It seems, from all this anecdotal evidence, that men can have a passing interest in anything without it being questioned, whereas a woman isn’t allowed to so much as Like a page on Facebook without her motives or integrity being called into question.
This is an especially pervasive trend in the comic book world, where women can’t seem to step foot into a convention without hearing things like:
“You sure know a lot about Batman, for a girl.”
“You don’t look like a geek.”
“That’s nice of you to come to Star Wars celebration for your boyfriend.”
“Did your older brother get you into comics?
Those quotes were part of an essay called ‘The Psychology of the Fake Geek Girl’ by Dr. Andrea Letamendi, a clinical psychologist, consultant to comic writers and expert panelist at comic conventions—in short, someone who knows a thing or two about this! Dr. Letamendi writes that she really wishes she could ignore this trend, but can’t because it reflects on a much larger one that is pretty insulting and dangerous to women: “These experiences–the seemingly harmless comments, the sarcastic jokes, the subtle non-physical exchanges” make women feel invalidated, like outsiders, like they don’t belong in spaces that are supposed to be all about expressing and sharing a love of something.

● Task details: Retype the passage about women at comic conventions word for word, beginning at the words "It seems, from" and stopping after "you into comics?".

● Supplied information:
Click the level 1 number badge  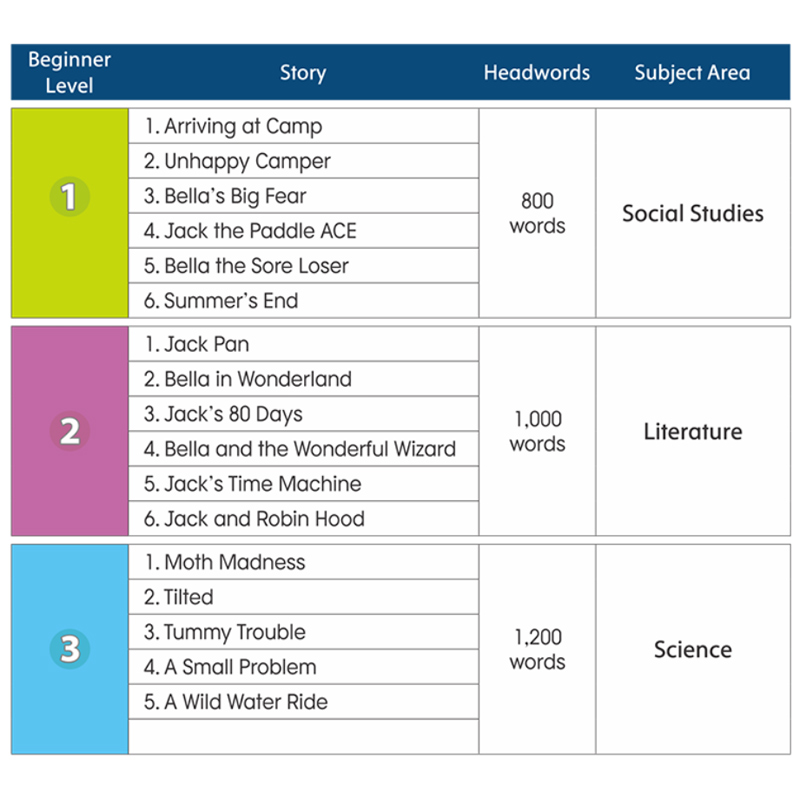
--
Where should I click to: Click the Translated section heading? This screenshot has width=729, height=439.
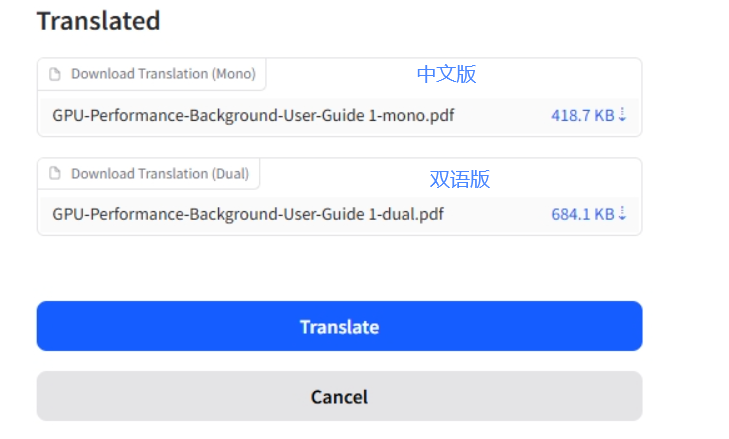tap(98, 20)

● Response to the exercise:
It seems, from all this anecdotal evidence, that men can have a passing interest in anything without it being questioned, whereas a woman isn’t allowed to so much as Like a page on Facebook without her motives or integrity being called into question.
This is an especially pervasive trend in the comic book world, where women can’t seem to step foot into a convention without hearing things like:
“You sure know a lot about Batman, for a girl.”
“You don’t look like a geek.”
“That’s nice of you to come to Star Wars celebration for your boyfriend.”
“Did your older brother get you into comics?